In 2012, we covered the granting of India’s first compulsory licence, to Natco Pharma, one of India’s smaller generic drugs manufacturers, for Bayer’s Nexavar drug. In what many viewed as a bitter pill for Big Pharma, Natco was given the licence until 2021 to sell the drug for ₹8,880 for a course of 120 tablets. It also agreed to supply the drug free of charge to 600 deserving and needy patients each year. Bayer had asked for a 15% royalty but was given only 6%. The order sent alarm bells ringing across the global patent-owning community. Pravin Anand, the managing partner of Anand and Anand and a stalwart of many patent battles, said at the time that the decision had “shaken the confidence of our pharmaceutical and other patent clients”.

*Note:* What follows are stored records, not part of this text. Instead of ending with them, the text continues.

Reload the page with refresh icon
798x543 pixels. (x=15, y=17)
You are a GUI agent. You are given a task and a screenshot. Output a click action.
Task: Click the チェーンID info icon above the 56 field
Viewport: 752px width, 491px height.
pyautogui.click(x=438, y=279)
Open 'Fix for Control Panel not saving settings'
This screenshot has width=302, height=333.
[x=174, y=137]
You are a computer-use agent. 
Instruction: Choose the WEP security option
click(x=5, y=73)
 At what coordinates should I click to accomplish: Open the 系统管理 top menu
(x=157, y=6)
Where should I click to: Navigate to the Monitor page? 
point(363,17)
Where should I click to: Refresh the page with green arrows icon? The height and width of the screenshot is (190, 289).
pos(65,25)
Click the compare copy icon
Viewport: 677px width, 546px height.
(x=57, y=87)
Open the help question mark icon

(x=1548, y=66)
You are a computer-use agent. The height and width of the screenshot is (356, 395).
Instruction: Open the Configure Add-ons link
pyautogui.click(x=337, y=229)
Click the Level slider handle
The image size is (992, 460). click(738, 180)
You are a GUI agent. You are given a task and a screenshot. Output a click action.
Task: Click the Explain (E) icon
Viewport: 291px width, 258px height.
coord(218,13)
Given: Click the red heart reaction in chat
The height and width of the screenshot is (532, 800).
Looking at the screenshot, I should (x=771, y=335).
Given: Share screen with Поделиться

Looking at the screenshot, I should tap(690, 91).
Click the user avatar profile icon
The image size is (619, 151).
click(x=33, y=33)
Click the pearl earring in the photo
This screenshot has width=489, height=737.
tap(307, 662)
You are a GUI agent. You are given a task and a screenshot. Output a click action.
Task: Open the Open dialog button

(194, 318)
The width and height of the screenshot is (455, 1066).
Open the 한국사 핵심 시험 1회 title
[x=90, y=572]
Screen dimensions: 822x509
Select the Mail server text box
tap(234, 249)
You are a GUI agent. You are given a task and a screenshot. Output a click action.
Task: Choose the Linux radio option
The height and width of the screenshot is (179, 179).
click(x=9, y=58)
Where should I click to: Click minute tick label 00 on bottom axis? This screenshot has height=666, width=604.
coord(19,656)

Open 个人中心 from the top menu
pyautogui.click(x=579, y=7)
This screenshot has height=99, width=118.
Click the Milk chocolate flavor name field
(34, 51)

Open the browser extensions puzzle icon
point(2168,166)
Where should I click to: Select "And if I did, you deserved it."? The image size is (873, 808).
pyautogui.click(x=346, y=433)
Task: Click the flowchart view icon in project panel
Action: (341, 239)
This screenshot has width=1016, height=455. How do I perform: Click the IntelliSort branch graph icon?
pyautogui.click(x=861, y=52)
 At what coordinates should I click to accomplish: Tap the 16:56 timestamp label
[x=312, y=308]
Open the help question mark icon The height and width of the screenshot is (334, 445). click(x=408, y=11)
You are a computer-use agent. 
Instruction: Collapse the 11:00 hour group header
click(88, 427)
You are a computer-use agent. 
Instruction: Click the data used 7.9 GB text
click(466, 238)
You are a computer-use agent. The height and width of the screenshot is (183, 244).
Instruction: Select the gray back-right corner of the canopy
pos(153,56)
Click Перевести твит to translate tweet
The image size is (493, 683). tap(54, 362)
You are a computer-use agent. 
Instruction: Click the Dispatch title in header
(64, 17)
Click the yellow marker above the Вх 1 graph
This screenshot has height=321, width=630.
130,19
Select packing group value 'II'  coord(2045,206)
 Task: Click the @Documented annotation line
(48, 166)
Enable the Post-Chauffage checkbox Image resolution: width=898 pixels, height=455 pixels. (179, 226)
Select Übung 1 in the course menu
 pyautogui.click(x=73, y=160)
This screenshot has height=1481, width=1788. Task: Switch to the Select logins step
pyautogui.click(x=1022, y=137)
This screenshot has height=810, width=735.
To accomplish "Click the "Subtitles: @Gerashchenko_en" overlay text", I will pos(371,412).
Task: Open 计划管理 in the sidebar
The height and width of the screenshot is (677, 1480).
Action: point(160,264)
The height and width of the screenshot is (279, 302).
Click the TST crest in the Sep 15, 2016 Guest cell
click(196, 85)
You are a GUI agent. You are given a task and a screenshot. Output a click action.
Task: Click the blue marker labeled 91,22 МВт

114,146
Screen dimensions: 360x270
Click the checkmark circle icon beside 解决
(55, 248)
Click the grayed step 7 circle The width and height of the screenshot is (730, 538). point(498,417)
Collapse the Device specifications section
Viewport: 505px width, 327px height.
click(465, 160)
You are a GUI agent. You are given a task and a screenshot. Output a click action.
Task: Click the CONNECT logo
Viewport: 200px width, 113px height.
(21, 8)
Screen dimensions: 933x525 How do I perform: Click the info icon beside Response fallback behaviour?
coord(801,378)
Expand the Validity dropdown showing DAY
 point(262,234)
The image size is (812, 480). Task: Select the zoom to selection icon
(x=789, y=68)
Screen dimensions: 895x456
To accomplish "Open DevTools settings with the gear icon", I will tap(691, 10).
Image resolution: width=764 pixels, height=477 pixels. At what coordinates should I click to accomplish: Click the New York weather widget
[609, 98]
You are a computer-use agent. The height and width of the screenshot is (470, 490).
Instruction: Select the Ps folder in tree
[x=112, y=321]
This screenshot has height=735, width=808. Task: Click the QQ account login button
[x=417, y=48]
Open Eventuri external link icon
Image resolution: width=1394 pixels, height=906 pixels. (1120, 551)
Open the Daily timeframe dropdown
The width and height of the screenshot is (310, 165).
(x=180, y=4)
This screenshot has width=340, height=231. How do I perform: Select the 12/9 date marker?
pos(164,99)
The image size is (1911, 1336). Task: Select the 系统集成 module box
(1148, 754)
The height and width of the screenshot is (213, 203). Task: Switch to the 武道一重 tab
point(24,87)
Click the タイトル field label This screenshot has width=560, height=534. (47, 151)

In 2014, we captured the surge of optimism that accompanied the election of Indian Prime Minister Narendra Modi. At home, Modi worked to convey an image of political strength: showcasing his ability to drive growth through the Gujarat model, making commitments to create jobs and work for the poor, promising to tackle corruption, increase foreign investment, and more. Tech-savvy and determined to improve India’s position on the World Bank’s ease of doing business ranking, Modi has sought to position himself as a proactive leader who welcomes foreign investment. Perhaps his boldest move to date was made last November, when on the same day as Donald Trump’s surprise victory in the US presidential election, India faced the sudden onslaught of demonetization – the overnight withdrawal of ₹500 and ₹1,000 notes from India’s banking system. The idea was to streamline economic policy and curb black money, but while some viewed it as a bold political action, others slammed it for hurting businesses and trampling on India’s vast informal economy, which depends predominantly on cash payments.
So much has changed, including the launch of a new digital edition of India Business Law Journal and the complete redesign of our print edition – yet many things remain the same as we enter our second decade. We look forward to continuing to bring you ground-breaking analysis, informed debate and the legal and regulatory intelligence necessary for a business to flourish in India. After devoting a decade to India, we are honoured to call veteran lawyers and general counsel our friends and trusted partners. We are also proud to have made connections with new entrants to the profession – aspiring young lawyers whose hunger, drive, determination and global exposure assure us of their capability to safeguard the profession while taking it to new heights.
We remain ready to report on a shining India as it gains a more prominent position on the world stage. As this beautiful and culturally rich country opens its doors a little wider to the rest of the world, we are certain there will be no shortage of complex, cutting-edge, challenging and colourful stories for us to report on. We are honoured to share those stories with you.